Anno 1970: merita un ascolto la versione italiana di “Gwendolyn” di Julio Iglesias, primo di tanti pezzi in italiano di successo del cantautore madrileno. La trionfatrice del 1972 Vicky Leandros incide “Dopo te“, versione nostrana di “Apres toi”: lei parla sei lingue, non l’italiano, ma lo canta bene lo stesso.
Quella del 1973 Anne Marie David incide ben due versioni di “Tu te reconnaitras”, “Non si vive di paura” e “Il letto del re”. Nello stesso anno “Eres tu”, tuttora il pezzo più coverizzato della storia del concorso dopo “Volare”, in italiano diventa “Viva noi“.
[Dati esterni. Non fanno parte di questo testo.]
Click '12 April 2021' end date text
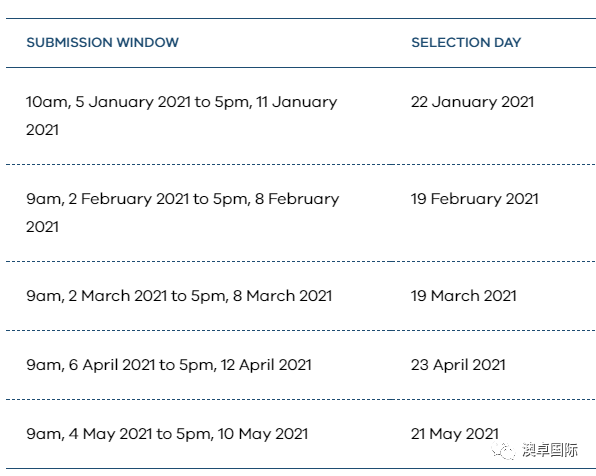The height and width of the screenshot is (476, 596). click(266, 365)
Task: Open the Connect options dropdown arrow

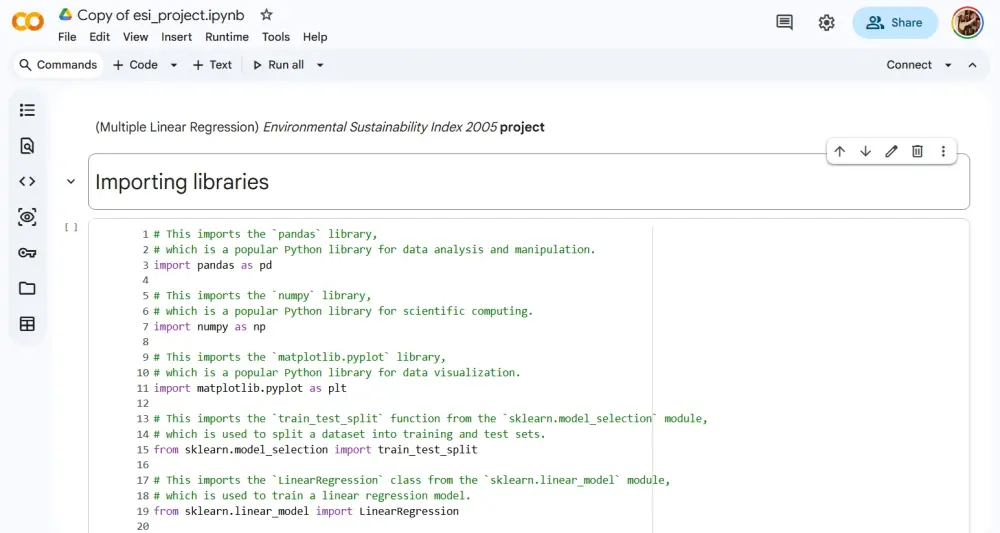Action: click(948, 65)
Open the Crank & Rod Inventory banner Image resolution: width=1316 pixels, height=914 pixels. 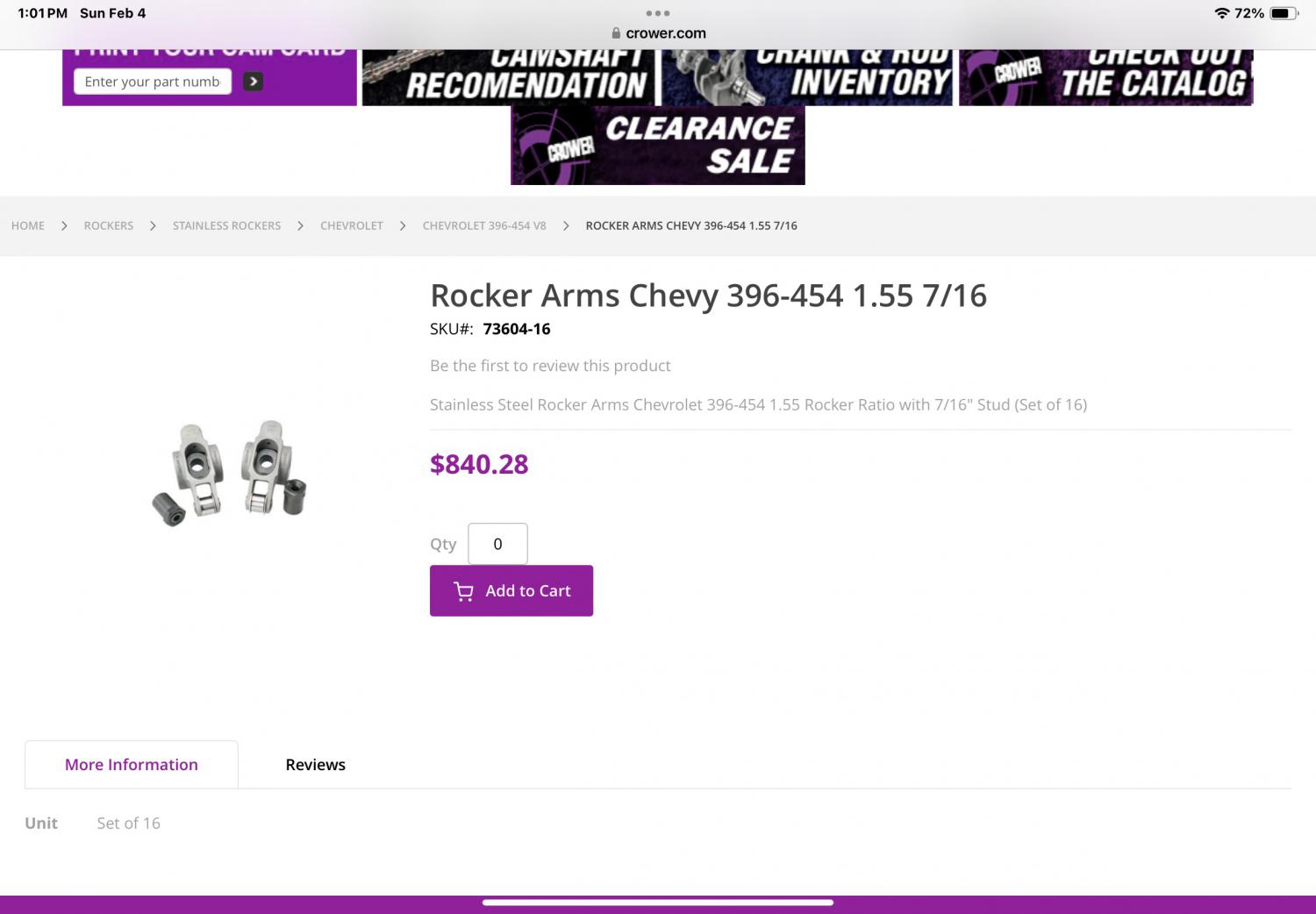click(x=807, y=77)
“Un po’ di pace” era solo una delle 10 versioni diverse nelle quali la diciassettenne Nicole incise quella “Ein Biβchen frieden”, con la quale spazzò via i rivali nel 1982 prima di vendere 3,5 milioni di copie.
L’italiana Sandra Caldarone, in arte Sandra Kim aveva 13 anni quando nel 1986 vinse l’Eurovision Song Contest (ma la tv ne dichiarò 15) con la hit mondiale “J’aime la vie”. Benché l’Italia in quell’anno fosse assente, lei omaggiò la sua terra con questa versione del brano: anche qui, traduzione letterale.
In tempi recenti si ricorderà la versione trilingue di “Round and round” di Tinkara Kovac, in un italiano impeccabile (ma come è noto l’artista lo parla benissimo) e con il testo del friulano Alberto Zeppieri.
Nel 2012 la bosniaca Maya Sar realizzò “I passi che fai“, versione italiana di “Korake ti znam”, arrangiata da Adriano Pennino: anche qui un buonissimo italiano. Fino ad arrivare a “Non ero io“, versione italiana di “I didn’t know” di Serhat con testo di Mariella Nava.
Ma la lista come detto, è lunghissima e qui abbiamo preso in considerazione solo gli interpreti originali: se andiamo a considerare anche le cover – fatte anche da italiani – il campo diventa vastissimo. Meno vasta, la lista degli italiani che hanno rifatto i loro pezzi in altre lingue, soprattutto in anni recenti. Anche questo, se vogliamo, è un indicatore del concetto di mercato musicale che c’è da noi.